Dataset entries:
######
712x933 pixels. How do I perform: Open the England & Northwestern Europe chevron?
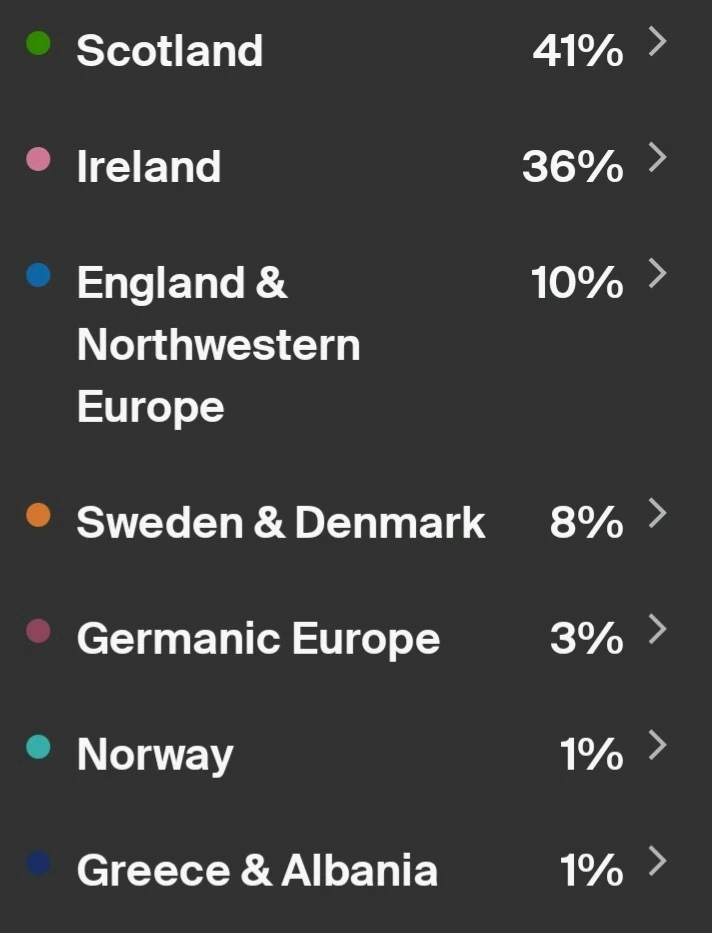657,274
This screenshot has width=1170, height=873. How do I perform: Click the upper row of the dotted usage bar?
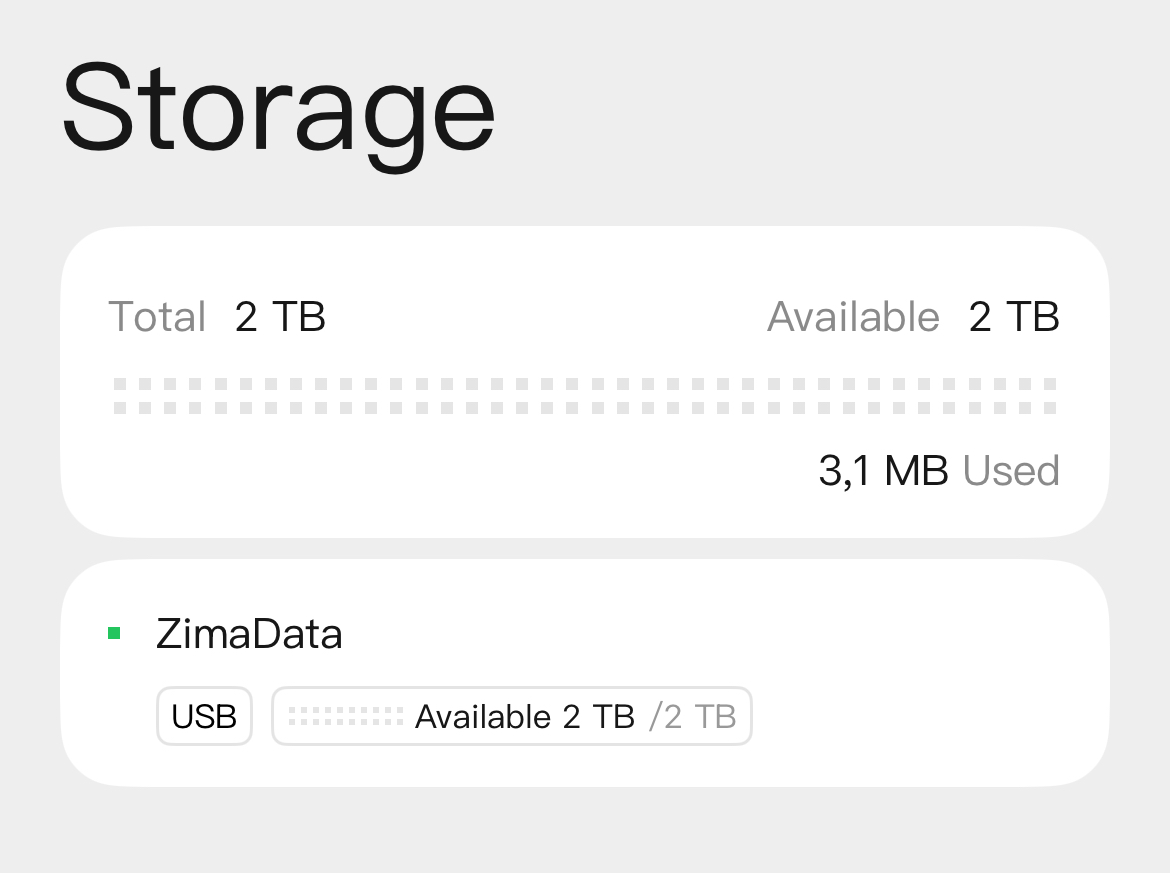click(x=585, y=384)
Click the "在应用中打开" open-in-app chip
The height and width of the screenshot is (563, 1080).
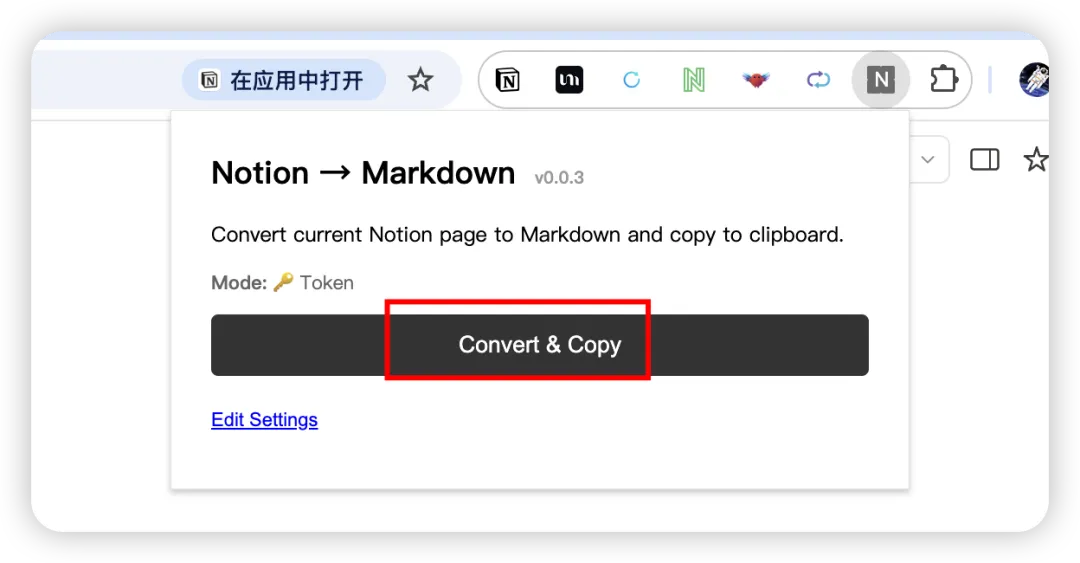point(284,80)
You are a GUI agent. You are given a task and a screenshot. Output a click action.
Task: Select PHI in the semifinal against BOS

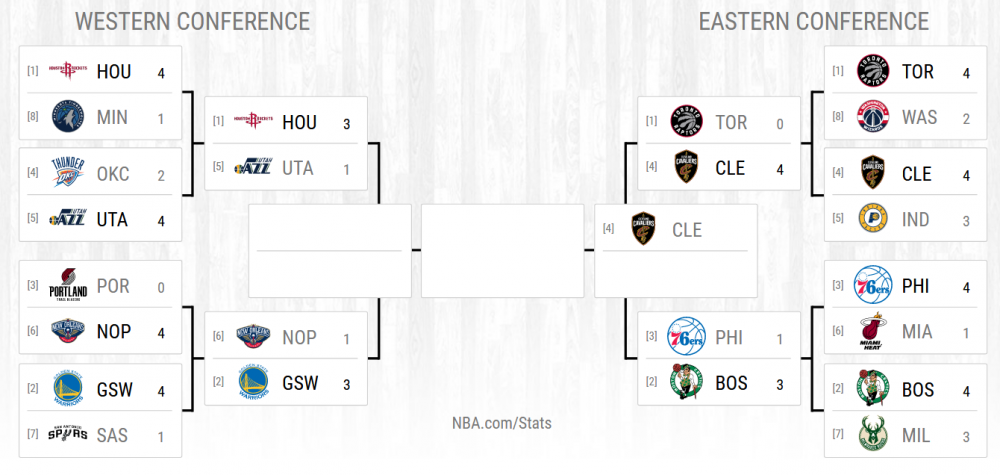point(731,337)
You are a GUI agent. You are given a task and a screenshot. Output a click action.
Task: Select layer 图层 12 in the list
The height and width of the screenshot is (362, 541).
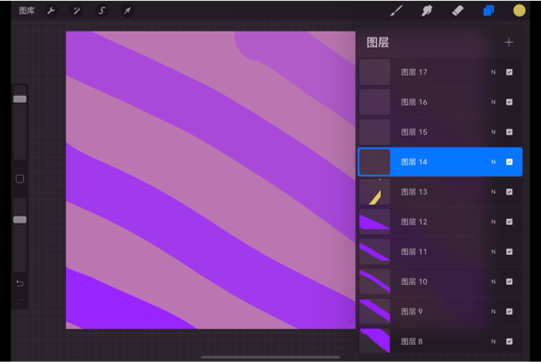click(440, 222)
######
▶ **Task to carry out**:
Set every entry down again exactly as written, and omit the images.

▶ **Problem solution**:
712x933 pixels. How do I perform: Open the England & Northwestern Europe chevron?
657,274
This screenshot has width=1170, height=873. How do I perform: Click the upper row of the dotted usage bar?
click(x=585, y=384)
Click the "在应用中打开" open-in-app chip
The height and width of the screenshot is (563, 1080).
point(284,80)
You are a GUI agent. You are given a task and a screenshot. Output a click action.
Task: Select PHI in the semifinal against BOS

point(731,337)
You are a GUI agent. You are given a task and a screenshot. Output a click action.
Task: Select layer 图层 12 in the list
The height and width of the screenshot is (362, 541).
click(440, 222)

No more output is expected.